- Work to do
Change "Sitemap" to "Site Map" in the entries from the line with "Get Investment [menuitem] (143, 2292)" up to and including the last line of the entries. Write out those lines again with nothing else altered.

[Entries from a dataset]
•••••
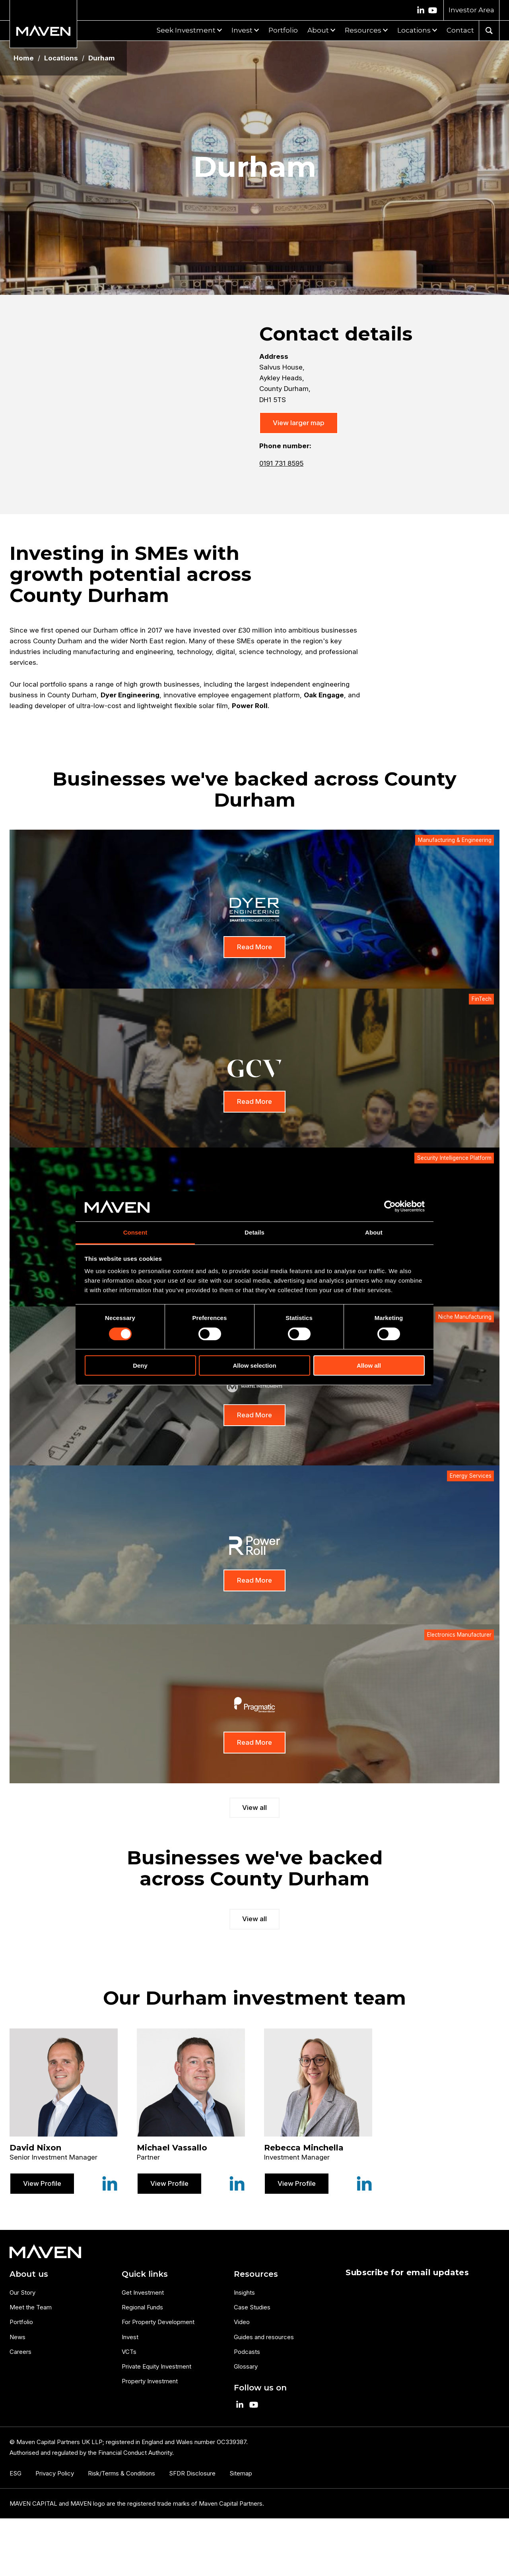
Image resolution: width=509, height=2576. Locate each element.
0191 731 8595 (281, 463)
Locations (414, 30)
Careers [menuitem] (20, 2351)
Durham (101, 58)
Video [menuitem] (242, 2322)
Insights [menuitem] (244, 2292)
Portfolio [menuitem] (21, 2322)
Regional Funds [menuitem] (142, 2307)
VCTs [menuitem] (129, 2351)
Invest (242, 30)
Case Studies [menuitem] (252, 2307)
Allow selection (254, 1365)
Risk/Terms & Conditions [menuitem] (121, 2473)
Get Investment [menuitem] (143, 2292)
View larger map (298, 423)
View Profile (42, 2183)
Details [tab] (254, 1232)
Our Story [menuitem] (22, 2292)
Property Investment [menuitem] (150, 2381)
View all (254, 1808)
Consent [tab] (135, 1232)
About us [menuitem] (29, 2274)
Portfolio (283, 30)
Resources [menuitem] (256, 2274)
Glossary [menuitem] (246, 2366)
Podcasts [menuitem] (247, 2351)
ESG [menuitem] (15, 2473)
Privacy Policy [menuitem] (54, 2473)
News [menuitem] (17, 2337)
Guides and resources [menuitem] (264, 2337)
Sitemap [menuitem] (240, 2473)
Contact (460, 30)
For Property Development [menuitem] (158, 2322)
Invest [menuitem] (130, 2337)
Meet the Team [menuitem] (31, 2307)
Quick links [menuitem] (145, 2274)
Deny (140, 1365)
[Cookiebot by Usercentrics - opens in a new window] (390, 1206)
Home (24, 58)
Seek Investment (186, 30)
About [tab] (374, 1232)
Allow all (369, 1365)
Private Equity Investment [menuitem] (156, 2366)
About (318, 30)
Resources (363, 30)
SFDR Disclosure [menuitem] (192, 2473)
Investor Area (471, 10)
•••••
- The answer
Get Investment [menuitem] (143, 2292)
View larger map (298, 423)
View Profile (42, 2183)
Details [tab] (254, 1232)
Our Story [menuitem] (22, 2292)
Property Investment [menuitem] (150, 2381)
View all (254, 1808)
Consent [tab] (135, 1232)
About us [menuitem] (29, 2274)
Portfolio (283, 30)
Resources [menuitem] (256, 2274)
Glossary [menuitem] (246, 2366)
Podcasts [menuitem] (247, 2351)
ESG [menuitem] (15, 2473)
Privacy Policy [menuitem] (54, 2473)
News [menuitem] (17, 2337)
Guides and resources [menuitem] (264, 2337)
Site Map [menuitem] (240, 2473)
Contact (460, 30)
For Property Development [menuitem] (158, 2322)
Invest [menuitem] (130, 2337)
Meet the Team [menuitem] (31, 2307)
Quick links [menuitem] (145, 2274)
Deny (140, 1365)
[Cookiebot by Usercentrics - opens in a new window] (390, 1206)
Home (24, 58)
Seek Investment (186, 30)
About [tab] (374, 1232)
Allow all (369, 1365)
Private Equity Investment [menuitem] (156, 2366)
About (318, 30)
Resources (363, 30)
SFDR Disclosure [menuitem] (192, 2473)
Investor Area (471, 10)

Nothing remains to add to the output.